A few SF film recommendations from screenings at IFFBoston:
The Pod Generation an amiable satire about technology, nature, parenting and relationships. A high performing manager (Emilia Clarke) receives a promotion, and a benefit–access to The Womb Center, where you have a kid without burden or stress marks, thanks to portable artifical wombs called pods. While she values the quality of this luxury experience, and her company see this as a way helping their highest performers lean in, her husband (Chiwetel Ejiofor), a botanist, is very dubious about technology replacing nature, and is disconcerted that his wife committed to the procedure without consulting him. Strong performances, a Sundance Award winner, well worth catching.
At the other end of life, Plan 75 imagines a Japan in the not too distant future where a voluntary euthanasia scheme is put in place to reduce the imbalances caused by an aging population. The focus is on the minute details of the scheme in practice–following a salesperson for the plan, an aging woman who becomes a client, and a Filipino nurse who becomes employed in providing the service.
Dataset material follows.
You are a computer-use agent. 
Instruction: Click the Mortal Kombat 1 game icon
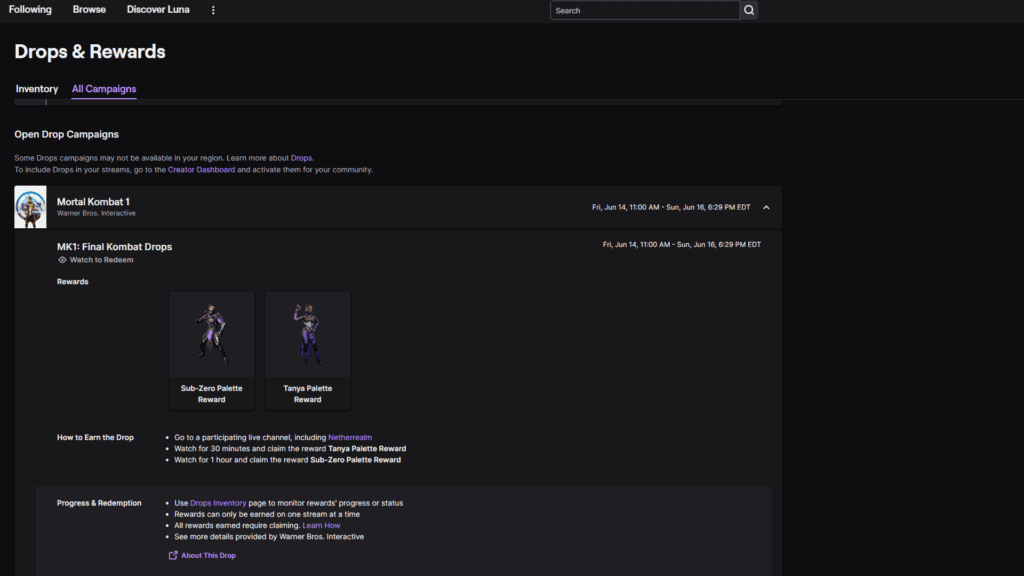click(x=29, y=207)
This isn’t a film about shouting politicians or activists–it is a minute slice of life examination of what happens when a society decides this is what it wants to do–a film about setting up the pop up display a community fair and explaining to seniors the benefits that come alongside deciding to end your life. If The Pod Generation is broadly comic, Plan 75 has a very dry sense of humor.
Confessions of a Good Samaritan is a documentary, but it offers very similar “science fiction style” pleasures as the films above do– an autobiographical documentary by a film maker who had decided to be an altruistic organ donor, offering a kidney for an unknown stranger. A wonderful exploration of medical ethics, technology, social beliefs and the neuropsychology of altruism.